Tiger Woods’ name is in a headline and suddenly, we’re paying attention. Unintentionally, because of our curiosity, we have begun to feed the machine.

What machine? The Tiger Woods media coverage wood chipper: good intentions enter the machine like trees and come out as rotting excuses, more lies and overall junk.

Maybe I’m being harsh. In general, I feel public apologies for private infidelities are not only unnecessary, but also oftentimes more harmful. Who benefitted from Tiger Woods’ much publicized and flat apology? No one. Not his wronged wife, not his mistresses who are calling for an apology of their own and definitely not the American people. What Tiger Woods does in his personal time is no care of mine, or of most people’s. So why does he need to apologize to all of us?

It’s only because of ratings. As a rising journalist, I understand the importance of readership and viewership. But Jason Whitlock of the Kansas City Star admitted as early as Dec. 5 of last year that the media has sunk to a new low trying to catch the Tiger.

“The high road no longer pays our bills,” Whitlock wrote. “So, like TMZ, the National Enquirer and all the rest, we will pick through the personal lives of celebrity athletes, and when we turn up dirt, we will shout they owe us a televised, remorseful, ratings-driving explanation.”

The explanation we got was horribly anti-climactic. Tiger babbled, apologized, babbled some more and was done. It didn’t seem at all like his heart was in it, and in the words of Rihanna, “Don’t tell me you’re sorry ’cause you’re not … I know you’re only sorry you got caught.”

Take a bow, Tiger. You’re not fooling anyone.

Not only did Tiger waste valuable airspace, but after the apology bubble burst, pundits spent hours analyzing and deconstructing his poorly written speech. The United States is fighting two wars. Iran is getting more belligerent every day. The Olympics were more important than the words that should have been reserved for Woods’ wife and family.

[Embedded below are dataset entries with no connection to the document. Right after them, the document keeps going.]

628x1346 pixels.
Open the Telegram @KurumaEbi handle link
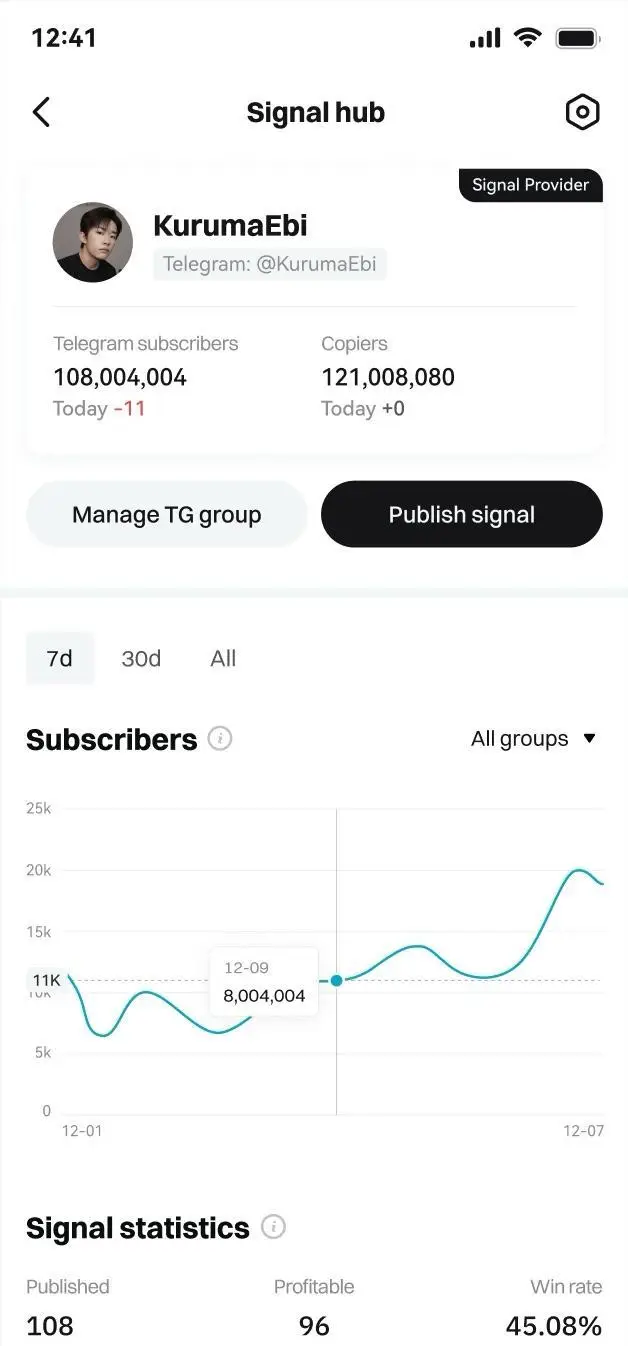270,264
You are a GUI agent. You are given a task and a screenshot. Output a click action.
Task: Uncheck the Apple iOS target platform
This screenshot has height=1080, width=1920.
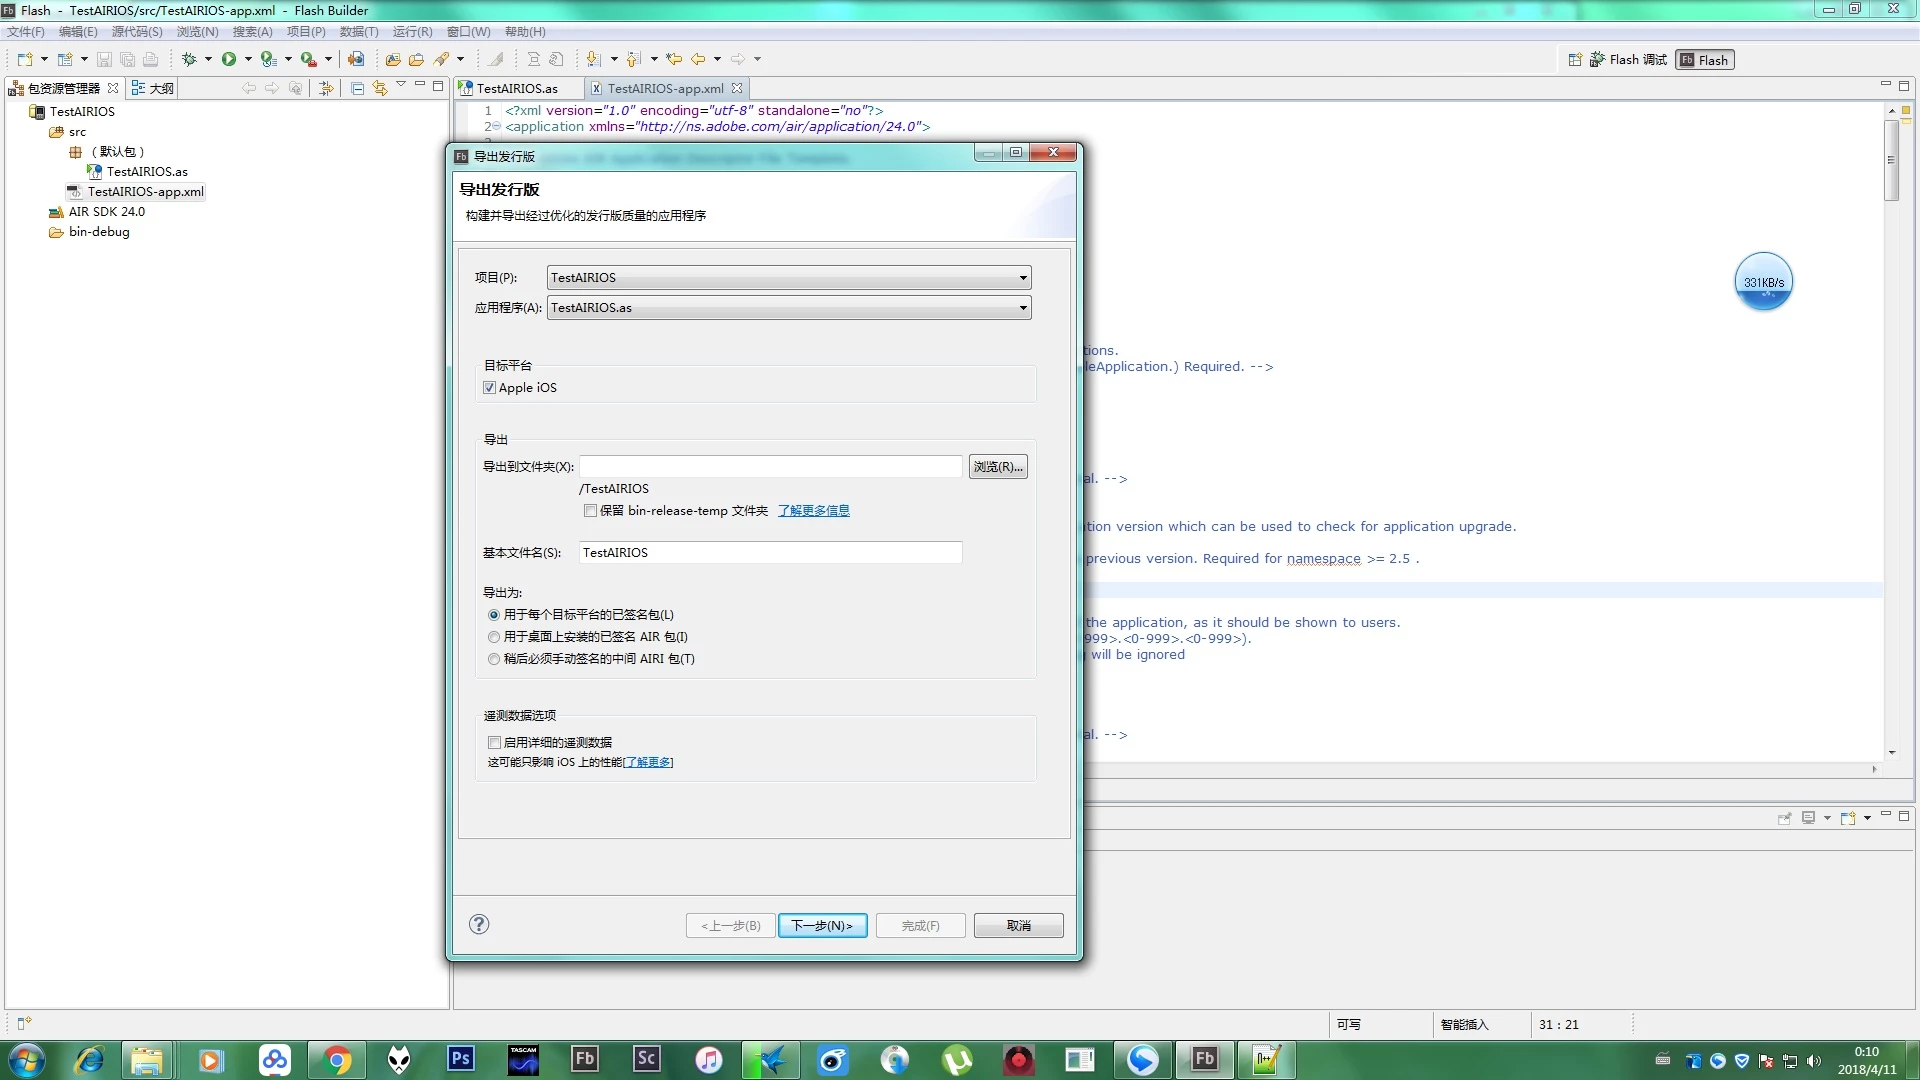click(490, 388)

Possibly the only good to come out of the media whirlwind is PETA’s punchy billboard campaign. “Too much sex can be a bad thing … for little tigers too. Help keep your cats (and dogs) out of trouble. Always spay or neuter!”

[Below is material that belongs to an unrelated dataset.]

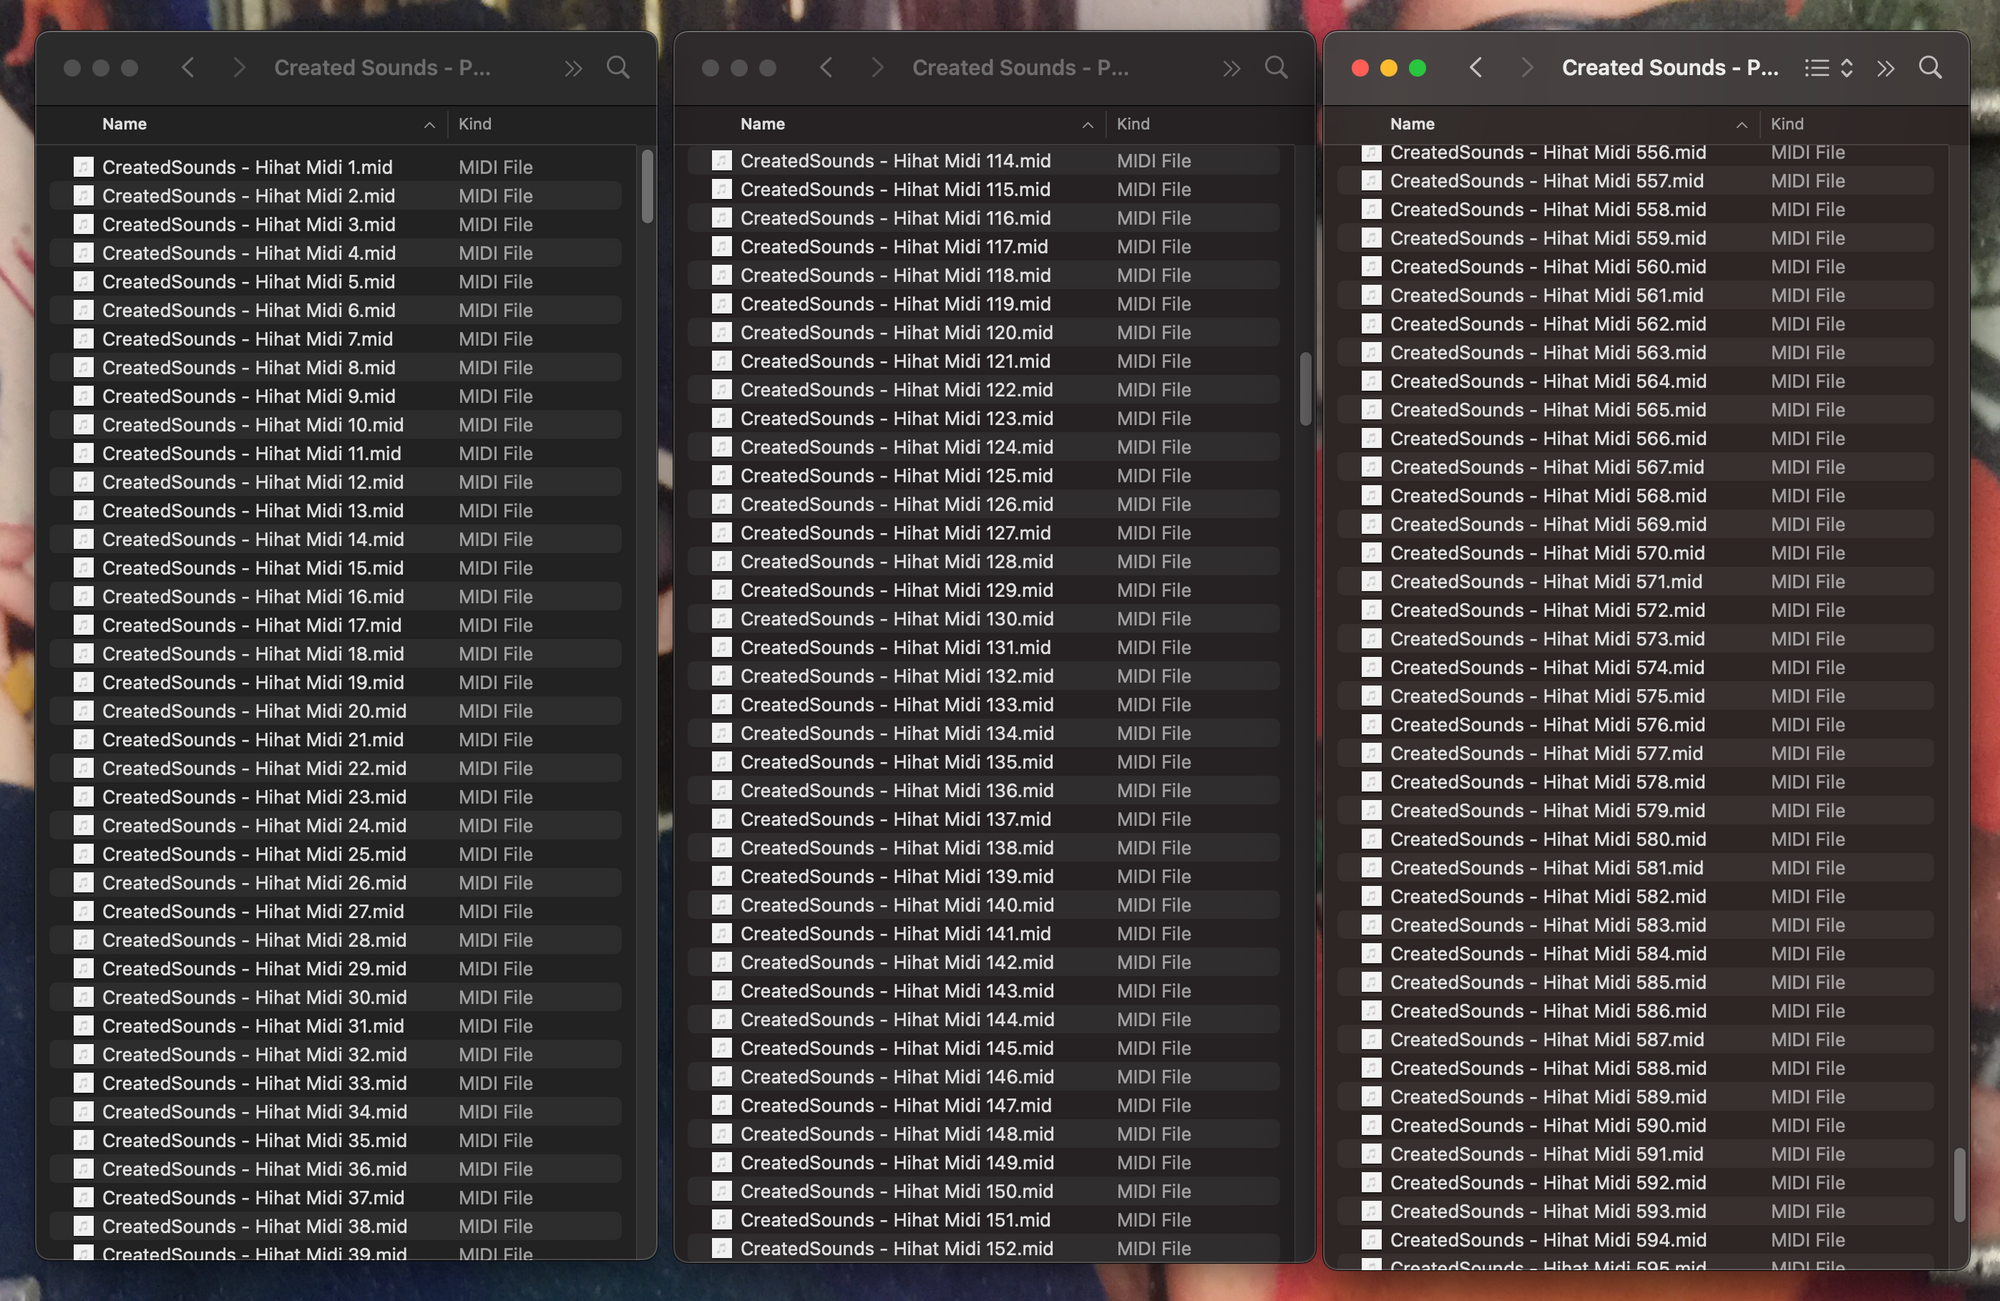Image resolution: width=2000 pixels, height=1301 pixels.
Task: Click scrollbar thumb in middle Finder window
Action: pyautogui.click(x=1305, y=389)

So what am I doing — feeding this flame? I’m trying to build it up and then dump a gallon of water on it. Stop with the coverage. Tiger’s car accident was not newsworthy, and what it uncovered was only newsworthy for gossip magazines and tabloids.

It’s time for respectable and reputable newspapers and television stations to leave private matters out of the public sphere and the American people to stop demanding apologies for things that don’t concern them.